Il Silenzio che Urla in Cartapesta,a Pontecorvo il Carnevale si fa Memoria per Serena.
C’è un momento, durante la sfilata, in cui il frastuono della musica sembra farsi più tenue, lasciando spazio a un brivido che corre lungo la schiena. Tra i giganti colorati che danzano per le vie di Pontecorvo, quest’anno si è fatto strada un gigante diverso. Non ride, non scherza: testimonia. È il carro dedicato alla lotta contro la violenza di genere, agli abusi sui minori e, soprattutto, al ricordo mai sbiadito di Serena Mollicone.
Mentre la folla festeggia, il carro si staglia come un monito di rara potenza visiva.
Il volto di Serena: quella ragazza di Arce diventata, suo malgrado, il simbolo di una giustizia rincorsa per decenni e di una giovinezza rubata.
Vederla lì, circondata dai colori del Carnevale, non è un paradosso, ma un atto d’amore. È il modo in cui la sua terra le dice: “Non ti abbiamo dimenticata”.
Il carro trasforma il dolore privato in una preghiera collettiva, dando voce a chi quella voce l’ha persa nel buio della violenza.
Per ogni donna, per ogni bambino
Le allegorie scelte dai carristi raccontano di mani che dovrebbero proteggere e che invece colpiscono, di silenzi che diventano prigioni. L’opera è un grido d’aiuto e, allo stesso tempo, uno scudo di cartapesta alzato contro l’indifferenza.
È commovente osservare i bambini tra la folla guardare quel carro: nei loro occhi si legge la purezza che l’opera vuole difendere, mentre negli adulti affiora la consapevolezza che il Carnevale, quest’anno, ha compiuto il suo miracolo più grande: far riflettere festeggiando.
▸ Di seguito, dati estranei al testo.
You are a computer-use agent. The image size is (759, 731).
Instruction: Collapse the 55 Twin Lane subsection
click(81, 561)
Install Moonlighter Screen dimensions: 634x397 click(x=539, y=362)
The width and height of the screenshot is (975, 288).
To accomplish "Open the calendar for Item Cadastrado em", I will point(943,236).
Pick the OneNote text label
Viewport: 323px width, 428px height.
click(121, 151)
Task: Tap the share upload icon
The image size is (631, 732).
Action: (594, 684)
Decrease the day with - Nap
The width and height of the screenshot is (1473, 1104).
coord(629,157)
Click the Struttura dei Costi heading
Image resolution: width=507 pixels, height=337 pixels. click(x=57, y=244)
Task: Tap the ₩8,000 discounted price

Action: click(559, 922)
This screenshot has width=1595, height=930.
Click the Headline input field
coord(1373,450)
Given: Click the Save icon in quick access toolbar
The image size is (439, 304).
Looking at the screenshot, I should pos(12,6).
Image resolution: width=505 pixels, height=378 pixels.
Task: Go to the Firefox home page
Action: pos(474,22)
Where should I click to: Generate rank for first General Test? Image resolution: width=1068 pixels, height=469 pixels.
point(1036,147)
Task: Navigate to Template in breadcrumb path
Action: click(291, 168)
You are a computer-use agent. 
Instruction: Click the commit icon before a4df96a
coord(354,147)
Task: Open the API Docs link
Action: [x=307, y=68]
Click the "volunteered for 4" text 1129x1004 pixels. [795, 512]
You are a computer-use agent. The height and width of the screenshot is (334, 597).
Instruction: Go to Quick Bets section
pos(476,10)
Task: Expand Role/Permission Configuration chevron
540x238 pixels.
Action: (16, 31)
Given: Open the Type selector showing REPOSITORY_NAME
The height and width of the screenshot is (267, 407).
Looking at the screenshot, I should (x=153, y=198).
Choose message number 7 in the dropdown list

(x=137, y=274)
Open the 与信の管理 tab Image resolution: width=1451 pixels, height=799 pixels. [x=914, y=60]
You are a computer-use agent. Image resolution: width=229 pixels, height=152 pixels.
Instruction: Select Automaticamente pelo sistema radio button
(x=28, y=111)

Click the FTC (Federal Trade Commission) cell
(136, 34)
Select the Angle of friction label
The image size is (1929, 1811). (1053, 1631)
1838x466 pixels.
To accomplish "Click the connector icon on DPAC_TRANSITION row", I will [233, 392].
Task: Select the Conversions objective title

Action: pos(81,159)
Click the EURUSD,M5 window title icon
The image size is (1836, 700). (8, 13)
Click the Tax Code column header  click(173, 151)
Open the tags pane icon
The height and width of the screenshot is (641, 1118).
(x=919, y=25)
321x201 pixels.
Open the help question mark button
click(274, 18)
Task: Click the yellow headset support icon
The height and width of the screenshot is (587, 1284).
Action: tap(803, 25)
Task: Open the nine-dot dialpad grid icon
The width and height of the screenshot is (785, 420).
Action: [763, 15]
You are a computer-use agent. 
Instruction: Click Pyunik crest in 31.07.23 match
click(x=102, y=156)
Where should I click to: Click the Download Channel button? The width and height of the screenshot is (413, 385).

La bellezza che si fa coraggio
Pontecorvo ha dimostrato che la cartapesta non serve solo a mascherare la realtà, ma può servire a svelarla.
Serena è tornata a sfilare tra la sua gente, non come una vittima, ma come una guida. Il suo sorriso sembra sussurrare a ogni donna e a ogni piccolo che soffre: “Non siete soli”.
In questa 74ª edizione, il Carnevale di Pontecorvo non ha vinto solo per la bellezza dei suoi carri, ma per la grandezza del suo cuore. Perché se è vero che a Carnevale ogni scherzo vale, è altrettanto vero che sulla vita e sulla dignità non si scherza mai.